Cada país tiene la excepción cultural que se merece. La nuestra son los toros. Usted no puede colgar a un galgo de la rama de un árbol, dejando que sus patas traseras queden a cinco centímetros del suelo, obligando al animal a "teclear" en busca de tierra firme, porque lo prohíbe la ley. Y lo prohíbe pese a que si se le colocara debajo una máquina de escribir, podría alumbrar un poema dadaísta fabuloso mientras se asfixia. Pero un poema, por bueno que sea, no compensa. Una corrida de toros, en cambio, sí, aunque sea mala. De acuerdo en que al toro se le humilla más que al galgo, y durante más tiempo (banderillas, puya, estoque...); de acuerdo en que mientras sangra por la boca ha de sufrir los aullidos de placer del respetable (es un decir); de acuerdo en que le cortan las orejas y el rabo. Pero el resultado artístico consuela de toda esa barbarie, y de ahí la excepción.

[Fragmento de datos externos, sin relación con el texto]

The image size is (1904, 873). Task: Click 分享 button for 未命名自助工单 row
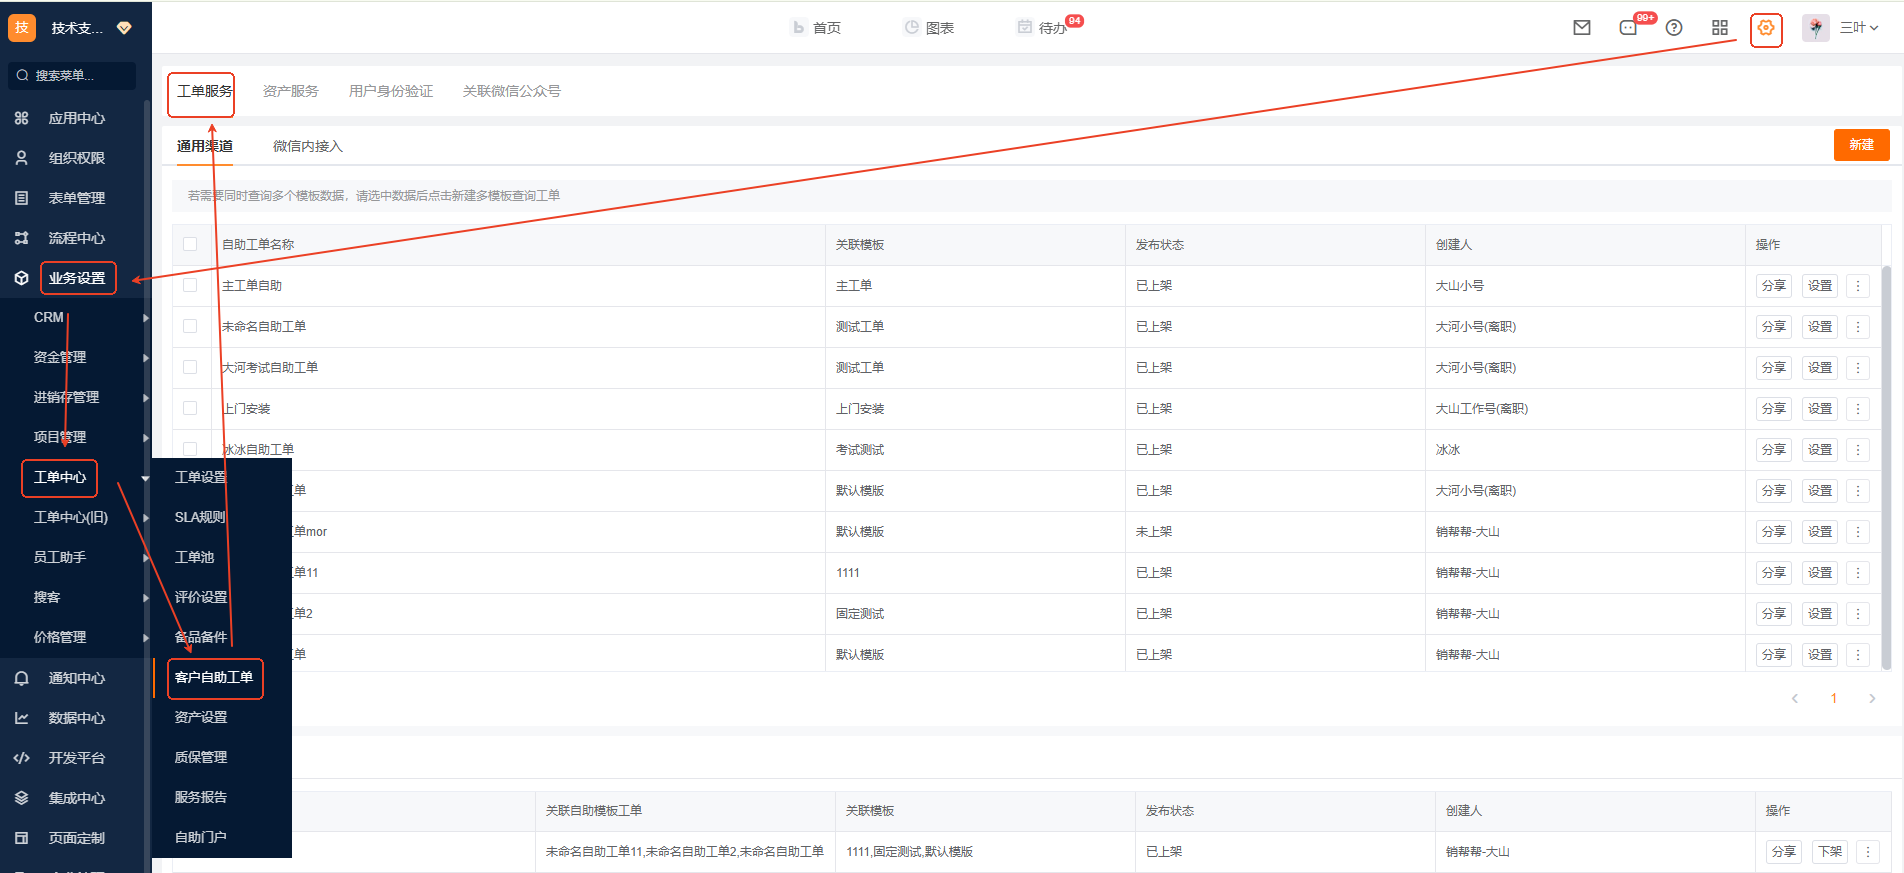pyautogui.click(x=1773, y=327)
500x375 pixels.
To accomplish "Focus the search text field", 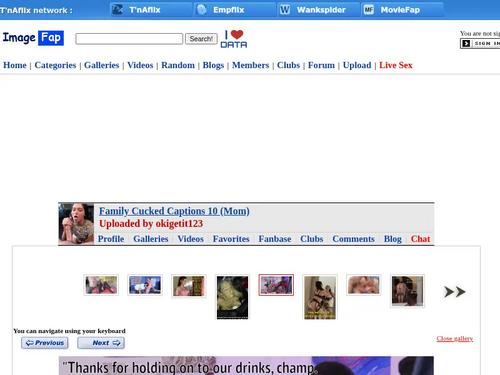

Cada país tiene también la norma política que se merece. Rita Barberá acaba de proclamarla desde la falla moral en la que vive. Todos los políticos somos iguales, todos recibimos regalos, todos nos relacionamos con el hampa, todos tenemos amiguitos del alma en los bajos fondos. Dado que con estas palabras venía a confirmar que Camps no ha pagado los trajes que jura haber pagado, cabe deducir también que todos mienten. Pero mienten con tanta gracia y con tanta intención que la falla valenciana que forman entre la alcaldesa, el citado Camps y el inenarrable Ricardo Costa merecería ser salvada de la quema. Y de eso se trata a fin de cuentas. Camps está a salvo ya: si prospera su recurso, porque ha prosperado su recurso; si no prospera, porque quién no se han corrompido un poco a lo largo de su vida. Falta por saber qué le han regalado a Barberá sus amiguitos del alma y por qué el galgo dadaísta no se incluye en la excepción cultural. Qué mundo.